Missense mutation in the inducible T-cell kinase (ITK) leading to immunodeficiency and fatal immune dysregulation after EBV infection

Background: In boys fatal immunodeficiencies linked to mutations in SAP or XIAP are known. Here we describe a novel primary immunodeficiency in girls caused by a homozygous mutation in ITK.

Patients/Methods: MNCs/T-cells from 2 sisters of healthy consanguineous parents with severe immunodeficiency and therapy resistant EBV-positive B-cell proliferation after EBV infection. Additionally 293T cells transfected with mutant ITK plasmids were analyzed. We used linkage analysis and DNA Sequencing for detection of mutations, western blot and lymph node staining for detection of protein expression, RT-PCR for quantification of RNA expression and flow cytometry for description of surface markers.

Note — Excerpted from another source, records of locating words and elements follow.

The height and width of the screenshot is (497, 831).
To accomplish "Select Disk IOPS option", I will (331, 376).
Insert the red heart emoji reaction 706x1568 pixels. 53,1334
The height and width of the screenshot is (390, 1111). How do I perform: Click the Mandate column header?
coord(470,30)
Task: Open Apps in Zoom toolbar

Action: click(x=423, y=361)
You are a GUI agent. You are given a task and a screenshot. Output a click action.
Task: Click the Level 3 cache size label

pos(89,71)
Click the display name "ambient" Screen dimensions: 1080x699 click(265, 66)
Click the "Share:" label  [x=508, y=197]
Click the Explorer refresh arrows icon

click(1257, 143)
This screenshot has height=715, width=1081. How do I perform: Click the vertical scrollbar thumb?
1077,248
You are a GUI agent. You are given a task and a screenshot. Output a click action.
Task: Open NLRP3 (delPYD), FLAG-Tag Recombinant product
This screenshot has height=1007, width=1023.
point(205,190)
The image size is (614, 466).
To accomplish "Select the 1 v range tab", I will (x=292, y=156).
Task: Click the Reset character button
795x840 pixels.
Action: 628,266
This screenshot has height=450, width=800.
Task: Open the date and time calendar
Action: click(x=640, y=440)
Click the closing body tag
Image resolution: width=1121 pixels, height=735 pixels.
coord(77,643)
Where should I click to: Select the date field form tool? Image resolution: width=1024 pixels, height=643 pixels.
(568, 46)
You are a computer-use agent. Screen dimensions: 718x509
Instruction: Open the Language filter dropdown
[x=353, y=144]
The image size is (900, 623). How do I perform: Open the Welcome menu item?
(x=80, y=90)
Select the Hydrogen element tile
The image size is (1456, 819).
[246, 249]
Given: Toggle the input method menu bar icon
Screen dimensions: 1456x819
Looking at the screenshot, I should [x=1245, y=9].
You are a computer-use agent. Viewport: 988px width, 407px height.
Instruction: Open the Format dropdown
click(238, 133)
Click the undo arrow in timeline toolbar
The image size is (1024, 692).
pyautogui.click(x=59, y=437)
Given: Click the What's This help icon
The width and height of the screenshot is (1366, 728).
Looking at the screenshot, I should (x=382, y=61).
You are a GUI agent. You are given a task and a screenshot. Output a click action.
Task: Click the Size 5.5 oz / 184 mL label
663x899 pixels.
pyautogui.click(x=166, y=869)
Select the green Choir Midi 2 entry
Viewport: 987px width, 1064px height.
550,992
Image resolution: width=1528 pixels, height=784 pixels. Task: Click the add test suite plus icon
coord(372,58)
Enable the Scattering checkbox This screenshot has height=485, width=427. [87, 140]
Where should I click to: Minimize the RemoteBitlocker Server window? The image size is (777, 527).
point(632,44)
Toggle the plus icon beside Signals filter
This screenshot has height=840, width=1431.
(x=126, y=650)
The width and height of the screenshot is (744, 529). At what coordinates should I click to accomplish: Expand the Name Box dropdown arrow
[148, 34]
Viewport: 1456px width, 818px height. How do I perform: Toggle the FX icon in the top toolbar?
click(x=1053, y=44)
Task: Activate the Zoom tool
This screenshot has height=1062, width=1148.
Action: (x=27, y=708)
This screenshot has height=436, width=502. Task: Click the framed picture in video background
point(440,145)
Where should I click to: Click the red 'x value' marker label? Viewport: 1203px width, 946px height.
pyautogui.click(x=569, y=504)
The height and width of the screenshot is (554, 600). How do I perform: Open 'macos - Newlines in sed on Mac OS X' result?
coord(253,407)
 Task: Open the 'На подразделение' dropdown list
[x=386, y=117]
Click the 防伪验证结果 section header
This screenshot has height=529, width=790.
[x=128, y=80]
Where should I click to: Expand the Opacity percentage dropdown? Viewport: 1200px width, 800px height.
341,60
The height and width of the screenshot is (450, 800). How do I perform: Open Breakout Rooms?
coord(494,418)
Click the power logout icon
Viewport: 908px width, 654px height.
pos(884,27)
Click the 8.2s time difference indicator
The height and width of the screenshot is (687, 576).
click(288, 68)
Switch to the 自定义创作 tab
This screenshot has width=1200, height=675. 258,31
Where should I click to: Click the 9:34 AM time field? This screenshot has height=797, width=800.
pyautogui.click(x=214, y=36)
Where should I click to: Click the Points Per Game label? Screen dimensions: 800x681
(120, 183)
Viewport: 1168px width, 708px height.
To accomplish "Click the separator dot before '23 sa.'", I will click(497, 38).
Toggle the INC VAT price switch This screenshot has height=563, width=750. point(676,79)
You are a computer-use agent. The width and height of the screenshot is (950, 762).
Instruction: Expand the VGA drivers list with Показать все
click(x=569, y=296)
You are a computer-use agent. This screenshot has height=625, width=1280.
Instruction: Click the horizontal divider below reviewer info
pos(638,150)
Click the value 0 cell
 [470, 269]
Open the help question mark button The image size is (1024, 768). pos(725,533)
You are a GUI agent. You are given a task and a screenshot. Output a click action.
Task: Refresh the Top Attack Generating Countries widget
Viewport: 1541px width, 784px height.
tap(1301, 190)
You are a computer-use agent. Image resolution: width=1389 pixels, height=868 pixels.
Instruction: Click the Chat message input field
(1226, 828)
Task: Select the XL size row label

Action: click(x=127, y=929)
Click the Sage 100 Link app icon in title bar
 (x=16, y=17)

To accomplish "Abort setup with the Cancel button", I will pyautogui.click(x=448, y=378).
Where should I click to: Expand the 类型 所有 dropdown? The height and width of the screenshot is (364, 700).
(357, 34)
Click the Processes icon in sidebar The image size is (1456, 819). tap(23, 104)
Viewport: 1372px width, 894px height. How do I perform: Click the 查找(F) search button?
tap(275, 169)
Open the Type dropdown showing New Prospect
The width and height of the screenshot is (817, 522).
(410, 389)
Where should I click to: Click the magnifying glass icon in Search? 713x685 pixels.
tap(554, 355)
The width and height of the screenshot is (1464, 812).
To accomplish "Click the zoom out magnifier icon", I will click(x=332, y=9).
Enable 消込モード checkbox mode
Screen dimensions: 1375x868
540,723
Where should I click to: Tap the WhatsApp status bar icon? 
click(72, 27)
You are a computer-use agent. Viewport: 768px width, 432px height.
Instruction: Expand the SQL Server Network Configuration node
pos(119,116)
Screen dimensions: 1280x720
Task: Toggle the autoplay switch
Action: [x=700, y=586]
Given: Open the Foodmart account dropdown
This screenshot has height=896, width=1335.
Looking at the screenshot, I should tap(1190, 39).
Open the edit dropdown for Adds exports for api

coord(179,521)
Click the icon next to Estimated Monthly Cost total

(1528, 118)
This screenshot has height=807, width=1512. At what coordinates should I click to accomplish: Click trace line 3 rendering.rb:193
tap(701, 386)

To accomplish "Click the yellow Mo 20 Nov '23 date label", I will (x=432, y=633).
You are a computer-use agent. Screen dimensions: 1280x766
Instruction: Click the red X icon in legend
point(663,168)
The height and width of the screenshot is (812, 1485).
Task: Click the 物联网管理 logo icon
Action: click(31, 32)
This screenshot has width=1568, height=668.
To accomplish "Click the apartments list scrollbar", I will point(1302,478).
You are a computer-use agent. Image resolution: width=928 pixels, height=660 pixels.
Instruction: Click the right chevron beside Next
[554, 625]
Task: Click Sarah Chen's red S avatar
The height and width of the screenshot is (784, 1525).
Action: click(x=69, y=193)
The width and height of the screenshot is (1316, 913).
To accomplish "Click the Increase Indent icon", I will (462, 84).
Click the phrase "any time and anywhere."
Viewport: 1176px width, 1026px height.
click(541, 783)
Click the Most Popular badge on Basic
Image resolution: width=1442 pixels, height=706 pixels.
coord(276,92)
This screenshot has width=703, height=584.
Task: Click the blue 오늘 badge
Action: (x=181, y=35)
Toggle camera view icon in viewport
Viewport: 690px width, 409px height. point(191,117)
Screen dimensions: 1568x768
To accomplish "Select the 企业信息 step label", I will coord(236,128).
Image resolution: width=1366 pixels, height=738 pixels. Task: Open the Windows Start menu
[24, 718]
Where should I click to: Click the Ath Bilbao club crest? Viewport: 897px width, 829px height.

Result: We found a homozygous missense mutation in both patients (C1085T), leading to the substitution of an arginin residiue at position R335W in ITK by tryptophan. The highly conserved residue R335W is located in the BG-loop of the ITK SH2 domain. In transfected 293T cells RNA levels between mutant and wt ITK were similar, protein expression of mutant ITK was weaker than wt. In silico prediction of protein stability revealed severe destabilization of the SH2 domain.

Conclusion: We report a novel primary immunodeficiency, which leads to an XLP-like phenotype in girls, caused by a homozygous mutation in ITK. ITK deficiency leads to fatal inadequate immune response to EBV.